[PROVIDED MATERIAL]:
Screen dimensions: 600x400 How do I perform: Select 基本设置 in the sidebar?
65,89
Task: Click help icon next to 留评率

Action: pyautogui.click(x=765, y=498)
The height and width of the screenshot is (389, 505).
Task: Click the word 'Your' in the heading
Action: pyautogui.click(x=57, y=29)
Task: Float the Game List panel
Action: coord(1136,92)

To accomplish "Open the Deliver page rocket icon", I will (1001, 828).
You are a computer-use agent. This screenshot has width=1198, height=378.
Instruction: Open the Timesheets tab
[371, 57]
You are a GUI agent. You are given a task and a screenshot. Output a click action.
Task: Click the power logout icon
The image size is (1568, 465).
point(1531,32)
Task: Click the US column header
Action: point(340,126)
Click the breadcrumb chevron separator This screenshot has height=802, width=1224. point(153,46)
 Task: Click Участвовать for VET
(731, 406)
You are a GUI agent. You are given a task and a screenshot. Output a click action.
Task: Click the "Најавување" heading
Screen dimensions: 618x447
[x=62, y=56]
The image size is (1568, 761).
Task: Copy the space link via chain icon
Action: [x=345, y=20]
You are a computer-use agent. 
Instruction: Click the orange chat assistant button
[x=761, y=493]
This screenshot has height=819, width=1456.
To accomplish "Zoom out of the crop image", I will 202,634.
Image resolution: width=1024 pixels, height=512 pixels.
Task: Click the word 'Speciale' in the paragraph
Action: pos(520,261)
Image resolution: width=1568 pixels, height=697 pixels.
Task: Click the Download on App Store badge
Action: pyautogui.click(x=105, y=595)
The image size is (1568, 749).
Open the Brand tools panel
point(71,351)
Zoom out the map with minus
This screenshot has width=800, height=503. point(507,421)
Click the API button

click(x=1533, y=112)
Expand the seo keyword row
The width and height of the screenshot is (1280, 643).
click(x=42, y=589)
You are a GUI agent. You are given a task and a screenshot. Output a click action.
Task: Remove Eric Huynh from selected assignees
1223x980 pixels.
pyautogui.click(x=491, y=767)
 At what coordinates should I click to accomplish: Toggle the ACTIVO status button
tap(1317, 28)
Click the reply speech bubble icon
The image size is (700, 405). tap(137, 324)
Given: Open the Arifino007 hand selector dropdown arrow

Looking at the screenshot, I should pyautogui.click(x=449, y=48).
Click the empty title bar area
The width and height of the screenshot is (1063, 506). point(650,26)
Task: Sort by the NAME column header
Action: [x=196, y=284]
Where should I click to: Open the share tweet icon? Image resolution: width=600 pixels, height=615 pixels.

[WHAT THE TASK REQUIRES]: Take the lines above and print them exactly.

[ANSWER SPACE]:
Screen dimensions: 600x400 How do I perform: Select 基本设置 in the sidebar?
65,89
Task: Click help icon next to 留评率

Action: pyautogui.click(x=765, y=498)
The height and width of the screenshot is (389, 505).
Task: Click the word 'Your' in the heading
Action: pyautogui.click(x=57, y=29)
Task: Float the Game List panel
Action: coord(1136,92)

To accomplish "Open the Deliver page rocket icon", I will (1001, 828).
You are a computer-use agent. This screenshot has width=1198, height=378.
Instruction: Open the Timesheets tab
[371, 57]
You are a GUI agent. You are given a task and a screenshot. Output a click action.
Task: Click the power logout icon
The image size is (1568, 465).
point(1531,32)
Task: Click the US column header
Action: point(340,126)
Click the breadcrumb chevron separator This screenshot has height=802, width=1224. point(153,46)
 Task: Click Участвовать for VET
(731, 406)
You are a GUI agent. You are given a task and a screenshot. Output a click action.
Task: Click the "Најавување" heading
Screen dimensions: 618x447
[x=62, y=56]
The image size is (1568, 761).
Task: Copy the space link via chain icon
Action: [x=345, y=20]
You are a computer-use agent. 
Instruction: Click the orange chat assistant button
[x=761, y=493]
This screenshot has height=819, width=1456.
To accomplish "Zoom out of the crop image", I will 202,634.
Image resolution: width=1024 pixels, height=512 pixels.
Task: Click the word 'Speciale' in the paragraph
Action: pos(520,261)
Image resolution: width=1568 pixels, height=697 pixels.
Task: Click the Download on App Store badge
Action: pyautogui.click(x=105, y=595)
The image size is (1568, 749).
Open the Brand tools panel
point(71,351)
Zoom out the map with minus
This screenshot has width=800, height=503. point(507,421)
Click the API button

click(x=1533, y=112)
Expand the seo keyword row
The width and height of the screenshot is (1280, 643).
click(x=42, y=589)
You are a GUI agent. You are given a task and a screenshot. Output a click action.
Task: Remove Eric Huynh from selected assignees
1223x980 pixels.
pyautogui.click(x=491, y=767)
 At what coordinates should I click to accomplish: Toggle the ACTIVO status button
tap(1317, 28)
Click the reply speech bubble icon
The image size is (700, 405). tap(137, 324)
Given: Open the Arifino007 hand selector dropdown arrow

Looking at the screenshot, I should pyautogui.click(x=449, y=48).
Click the empty title bar area
The width and height of the screenshot is (1063, 506). point(650,26)
Task: Sort by the NAME column header
Action: [x=196, y=284]
Where should I click to: Open the share tweet icon? Image resolution: width=600 pixels, height=615 pixels.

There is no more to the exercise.